The results can be somewhat absurd. Students in professional midwifery programs typically have very little experience attending births; theoretically, they participate in births at public hospitals—but obstetricians tend not to refer their patients away, preferring to keep insurance payments for treatment to themselves. (The majority of humanized births occur in the private sphere, since obstetricians in public hospitals do not attend humanized births. Therefore, public hospitals offer few opportunities for employment to professional midwives.) In contrast, many traditional midwives have thousands of births under their belts. During these student-led workshops, the traditional midwives often stare at the floor or wall in boredom, sometimes falling asleep, while being lectured to by less-experienced practitioners. Even with such “training,” traditional midwives still can’t openly practice.

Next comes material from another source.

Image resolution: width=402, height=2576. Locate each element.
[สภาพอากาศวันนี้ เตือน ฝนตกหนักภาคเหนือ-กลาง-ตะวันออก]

A few traditional midwives are proactive participants in the humanized birth movement. One such exception is Yanira, a traditional midwife I met in Tepoztlán in 2013. Yanira had happened to meet Jan Tritten, editor-in-chief of the Oregon-based magazine Midwifery Today. After that, Yanira began receiving a number of invitations to humanized birth conferences around the globe, including in Europe, Latin America, and the Middle East. However, Yanira has paid a heavy social price for her higher income and ability to travel internationally. She was forced to flee her hometown when jealous members of her community began to threaten her with kidnapping and demanded payments to leave her alone. She now practices with a much smaller clientele in a community of mostly European and American expatriates.
I am a proponent of birthing practices that respect women’s choices and resist the unnecessary hyper-medicalization of women’s bodies. However, humanized birth in Mexico should not be available only to wealthy, light-skinned people. Poor Indigenous people cannot access birth facilities like the one Pilar chose, of course. But they have birthing traditions of their own that stretch back thousands of years. The government’s attempts to control Indigenous women’s bodies are based on economic, cultural, and racial discrimination.
When Pilar checked out from her stay at the lush humanized hospital in Mexico City, she was given a wooden keepsake plaque with her baby’s footprints handcarved by an Indigenous artisan. This should not be the closest that Indigenous people come to natural birth.